As Radiohead bask in the glory of the extreme success of their latest album, A Moon Shaped Pool, their most popular album completes 20 years of its own. The Bends and Creep might have made the band relevant, but OK Computer brought them into the foreground, in the limelight where they have been ever since (with variable success). From being considered the most iconic rock album from the 90s, to being a regular in the ‘Best Albums of All Time’ lists and certainly being Radiohead’s best album released to date, OK Computer has been an inspiration to many – Muse and Coldplay are just two of the multiple artists who look up to the album. Released at a time when Oasis and Blur failed to maintain the declining popularity of Britpop, Radiohead heralded in a new era of Alternative Rock which lives on to this day. The album was recorded in the build-up to the 1997 elections and released a month after Tony Blair’s victory, and has a certain disapproving theme to it as if to say not everyone was on board with what was happening in the country at that time. The lyrics are also described as futuristic and dystopian, most prominently on Karma Police, probably a homage to Big Brother’s Thought Police in the George Orwell classic, 1984.
The album features heavy guitar work from Jonny Greenwood and Ed O’Brien, with Yorke providing the structure to knit it around with some incredibly powerful vocals. The use of technology, in parts, is somewhat ironic as the album criticises and fears a world where people ‘buzz like fridges’.
OK Computer begins with the song Airbag, featuring a guitar riff from Greenwood that both opens and closes the song. The song is inspired by an accident Yorke had with his girlfriend in 1987, where an airbag saved his life. He felt like a man reborn, and that is precisely what he talks about in this song. The next song is a masterpiece in the form of Paranoid Android, the six-and-a-half-minute track having shades of Queen’s legendary Bohemian Rhapsody, minus the opera setting but with the addition of an infinite amount of chaos, which would indeed have made Freddie Mercury proud. The four-part song gets its inspiration from the Beatles’ Happiness Is a Warm Gun, and the name is derived from the robot Marvin the Paranoid Android from Douglas Adams’ The Hitchhiker’s Guide To The Galaxy. Violence and destruction are what the song feels like, and some unique instrumentation and vocals are present on the track.

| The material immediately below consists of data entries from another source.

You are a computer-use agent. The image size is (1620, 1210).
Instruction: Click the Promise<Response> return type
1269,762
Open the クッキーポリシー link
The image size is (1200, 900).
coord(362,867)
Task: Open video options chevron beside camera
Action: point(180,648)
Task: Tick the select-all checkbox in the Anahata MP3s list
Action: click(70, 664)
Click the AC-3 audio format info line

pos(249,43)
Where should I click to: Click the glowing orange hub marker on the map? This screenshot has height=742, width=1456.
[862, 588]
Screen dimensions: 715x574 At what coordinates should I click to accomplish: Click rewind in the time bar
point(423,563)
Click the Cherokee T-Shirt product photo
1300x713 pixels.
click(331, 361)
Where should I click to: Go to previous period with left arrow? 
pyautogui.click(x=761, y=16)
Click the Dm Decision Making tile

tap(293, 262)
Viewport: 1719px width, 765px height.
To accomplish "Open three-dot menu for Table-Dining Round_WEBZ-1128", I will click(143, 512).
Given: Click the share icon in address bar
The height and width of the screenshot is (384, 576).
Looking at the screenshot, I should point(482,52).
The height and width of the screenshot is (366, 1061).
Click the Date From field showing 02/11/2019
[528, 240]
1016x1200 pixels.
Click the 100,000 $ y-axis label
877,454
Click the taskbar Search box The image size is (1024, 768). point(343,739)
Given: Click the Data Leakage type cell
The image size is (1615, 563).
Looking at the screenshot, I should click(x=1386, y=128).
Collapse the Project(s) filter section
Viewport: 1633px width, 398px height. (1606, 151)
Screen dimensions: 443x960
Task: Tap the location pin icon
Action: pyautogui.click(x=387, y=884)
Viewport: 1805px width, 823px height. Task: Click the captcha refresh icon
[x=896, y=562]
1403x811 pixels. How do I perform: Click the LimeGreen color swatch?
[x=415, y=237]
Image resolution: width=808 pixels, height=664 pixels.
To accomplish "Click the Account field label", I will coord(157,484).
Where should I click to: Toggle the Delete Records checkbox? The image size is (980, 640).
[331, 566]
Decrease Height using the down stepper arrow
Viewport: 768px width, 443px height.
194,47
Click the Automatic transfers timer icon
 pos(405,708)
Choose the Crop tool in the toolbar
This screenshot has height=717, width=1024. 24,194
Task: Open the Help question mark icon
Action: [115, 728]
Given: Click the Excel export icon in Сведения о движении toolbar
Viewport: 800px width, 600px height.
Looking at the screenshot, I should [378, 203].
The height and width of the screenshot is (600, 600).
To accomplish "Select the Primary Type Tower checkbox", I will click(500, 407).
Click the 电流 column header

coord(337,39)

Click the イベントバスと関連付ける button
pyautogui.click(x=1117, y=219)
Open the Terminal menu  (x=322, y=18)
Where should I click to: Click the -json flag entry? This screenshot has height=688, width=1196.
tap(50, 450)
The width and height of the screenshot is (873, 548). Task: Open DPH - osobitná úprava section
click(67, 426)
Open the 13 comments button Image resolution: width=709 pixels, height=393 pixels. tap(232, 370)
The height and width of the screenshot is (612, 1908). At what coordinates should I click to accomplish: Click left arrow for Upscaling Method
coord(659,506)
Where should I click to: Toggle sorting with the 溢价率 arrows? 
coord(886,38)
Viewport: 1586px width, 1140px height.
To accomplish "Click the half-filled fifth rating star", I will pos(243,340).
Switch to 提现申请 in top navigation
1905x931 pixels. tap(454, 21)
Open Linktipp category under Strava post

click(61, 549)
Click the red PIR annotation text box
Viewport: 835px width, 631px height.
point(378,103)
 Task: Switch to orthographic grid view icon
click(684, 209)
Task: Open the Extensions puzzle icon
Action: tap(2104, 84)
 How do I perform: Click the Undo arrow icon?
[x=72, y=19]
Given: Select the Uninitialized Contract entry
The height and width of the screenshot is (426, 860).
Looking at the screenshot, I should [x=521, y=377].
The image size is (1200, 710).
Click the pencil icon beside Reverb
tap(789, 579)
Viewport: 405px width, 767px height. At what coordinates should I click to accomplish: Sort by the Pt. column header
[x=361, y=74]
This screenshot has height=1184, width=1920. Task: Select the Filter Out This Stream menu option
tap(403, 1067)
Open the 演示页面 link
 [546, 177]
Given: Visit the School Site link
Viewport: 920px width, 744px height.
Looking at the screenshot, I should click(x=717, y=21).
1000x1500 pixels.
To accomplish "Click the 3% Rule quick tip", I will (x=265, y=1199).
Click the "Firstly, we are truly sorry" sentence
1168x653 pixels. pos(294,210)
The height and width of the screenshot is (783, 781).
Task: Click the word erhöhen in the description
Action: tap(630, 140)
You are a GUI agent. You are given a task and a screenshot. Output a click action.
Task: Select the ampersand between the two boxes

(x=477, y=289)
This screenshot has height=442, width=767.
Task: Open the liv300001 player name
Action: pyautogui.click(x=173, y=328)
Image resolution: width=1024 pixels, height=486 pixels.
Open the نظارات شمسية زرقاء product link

Subterranean Homesick Alien, a reference to Bob Dylan’s Subterranean Homesick Blues, features extensive use of electric keyboard and is the song that stands out most in terms of instrumentation. The song talks about an isolated narrator who fantasises being abducted by aliens. Exit Music (for a film) is one of the most highly rated tracks on the album, with Yorke being inspired by Shakespeare’s Romeo and Juliet for the lyrics. The song climaxes with the entrance of drums, somewhat Portishead-esque in essence. Karma Police is another track which has been extremely popular through the years, the title initially starting out as a joke between the band members as to the existence of a karma police punishing misbehaviour. It is all about an impotent fantasy, from a feeble man who wishes he had the power to take revenge on his perceived injustices. The song changes character halfway, as Yorke sings ‘For a minute there, I lost myself’, as he probably realises all of these wishes add up to nothing and are just daydreams.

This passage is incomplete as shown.